Addressing the Energy Security Forum 2024 in February, Andrii Gerus, the chairman of the committee on energy, housing and utilities, revealed that Ukraine commissioned roughly 500MW of solar power plants over the year, noting that renewable generation “significantly helps to ensure the stable operation of the power system”.

“I also believe that 2024 will be a year of investment and launch of energy storage facilities. I think we will not see isolated cases, as it was before, but a number of interesting and useful projects for the energy system,” added Gerus.

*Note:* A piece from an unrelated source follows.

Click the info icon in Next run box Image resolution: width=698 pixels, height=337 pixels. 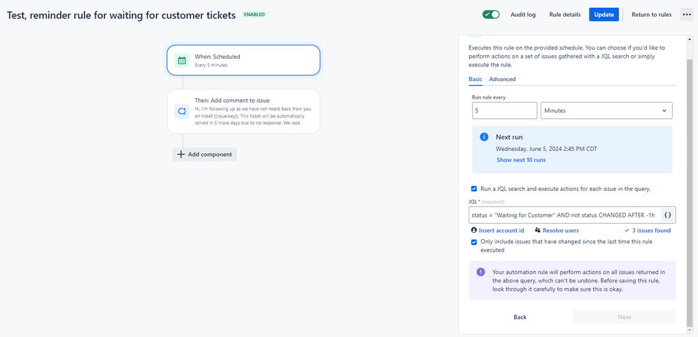484,137
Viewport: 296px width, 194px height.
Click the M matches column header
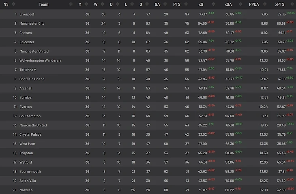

Facilitating this “year of investment” will require demonstrations of security and stability to entice investors, a tough demand for a country amid conflict. But Ukraine refuses to be held back, amending and creating green policies to incentivise international investors to fund Ukrainian renewables, not only for energy security in Ukraine but for the possibility of export.

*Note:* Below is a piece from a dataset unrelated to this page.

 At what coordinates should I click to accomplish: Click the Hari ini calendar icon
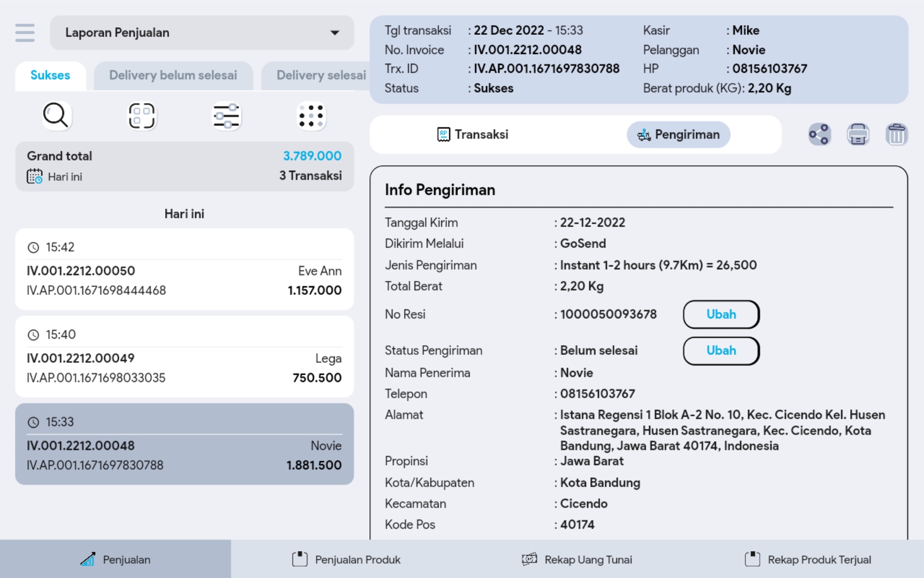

As Sysoiev’s fellow panellist, Kyryll Kostyria, head of legal department at UDP Renewables, noted, “60% of [Ukraine’s] renewables are solar, so the possibility to build large-scale solar for export is great.”

‘Green tariff’ vs merchant market

Most solar projects currently operating in Ukraine are under the country’s feed-in tariff (FiT) scheme, says Narek Harutyunyan, CEO and founder of independent power producer (IPP), Rengy Development, a fellow Ukraine panellist at LSS CEE who later spoke to PV Tech Power.

Known as ‘the green tariff’ this policy was introduced in 2009, providing a guaranteed tariff and off-take price (set by the regulator National Energy and Utilities Commission (NEURC)) for energy generated by renewable assets until 2030.

In short, energy produced by renewable assets under the green tariff will be sold to the state enterprise Guaranteed Buyer who will then sell electricity on the market via electricity auctions.

According to Ukrainian law firm DLF, however, the arrears from the green tariff, caused by an accumulation of debts between market participants, threaten the Ukrainian renewable energy sector.

As the last performance report for the Guaranteed Buyer dates back to 2019 (and the last financial statements to 2021), DLF says it’s difficult to estimate the precise amount of debt currently owed to producers under the tariff but the organisation estimates that it accumulates to roughly UAH30 billion (US$79 million).

Alongside market and regulatory factors, Harutyunyan attributes this debt to a “significant decrease” in electricity consumption in eastern regions, causing supply and demand economics to become “skewed”.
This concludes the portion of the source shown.